I know: All the major Muslim organizations, and the mainstream media, continually say that these deaths are examples of domestic violence. They say that domestic violence is a plague that afflicts women of all cultures and religions and which has nothing to do with Islam.

And yet, these very organizations say the exact same thing when young teenagers like Palestina Isa in St Louis, (1989) Aqsa Parvez in Toronto (2007) and Sarah and Amina Said in Dallas, (2008) or when young woman in their twenties like Sandeela Kanwal of Atlanta (2008) are murdered by their fathers, mothers, brothers, sisters, and male cousins. The organizations and media deny that the classic honor killings are, indeed, honor killings, and that such honor killings have anything to do with Islam. Please read the kinds of things they routinely say in my study, just published in MEQ HERE.

Only now, perhaps for the first time, are the Muslim organizations saying that the Buffalo case does not resemble a "real" honor killing (see above), because the man acted alone, there was no family collusion, and there had been a long history of domestic violence.

Although my study found that the majority of honor killings in the West are not of wives but of daughters--let's compare the 1999 Ohio case and the 2009 Buffalo case.

Both families are Pakistanis, both husbands were "successful" in America. Both wives had professional training and careers. Both women were in their late thirties, both had two children, both marriages had a history of terrible domestic violence, both wives, after much suffering, finally dared to leave and to sue for divorce. Indeed, this sounds like a western-style domestic violence/femicide.

However, here is one sign that both femicides may also be Islamic-style honor killings. Both murders involved sensational overkill. Although Hasssan will be pleading "not guilty," and did not confess his guilt to the police, after years of beating and threatening her, Hassan's wife was found beheaded in Hassan's office--after she had him ejected from his own home. In my view, really, who else could have done this? How did Hassan know that her head and her body were there?

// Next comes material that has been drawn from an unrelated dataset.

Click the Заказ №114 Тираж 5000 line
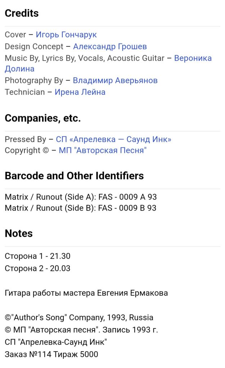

Barbarianism describes what happened in St. Clairsville as well. Nawaz Ahmed, a former pilot in the Pakistani army, cut his physician-wife's throat--and, for good measure, cut the throats of her father, her sister, and her sister's child. Although both men acted alone, I would nevertheless still argue that both men acted with the full cultural entitlement of Pakistani male Muslim culture. Hence, the murderous overkill.

It is true: Beheadings sometimes occur in the West but this occurs when serial killers murder prostituted women or once, when a student went on a berserk rampage. A beheading is an act committed against a stranger, not against a wife. Granted, many cases of Western-style domestic violence/femicide can also be gruesome; but, they do not involve beheading and they do not routinely involve killing the wife and the wife's family members because they dared to support her move away from violence.

Let's consider two other cases in America which involved Muslim men who were domestically violent and who, seemingly, acted alone.

In 2000, in Chicago, Shapara Sayeed, aged 33, was burned alive by her Pakistani husband, Mohammed Haroon. They had allegedly been "fighting for a long time." It looks like another case of western-style domestic violence/femicide except for the method of murder: Immolation, which is associated with the Muslim honor killings both of intimate family women and of women who are seen as not "covered" enough, too "western" by the Taliban, etc.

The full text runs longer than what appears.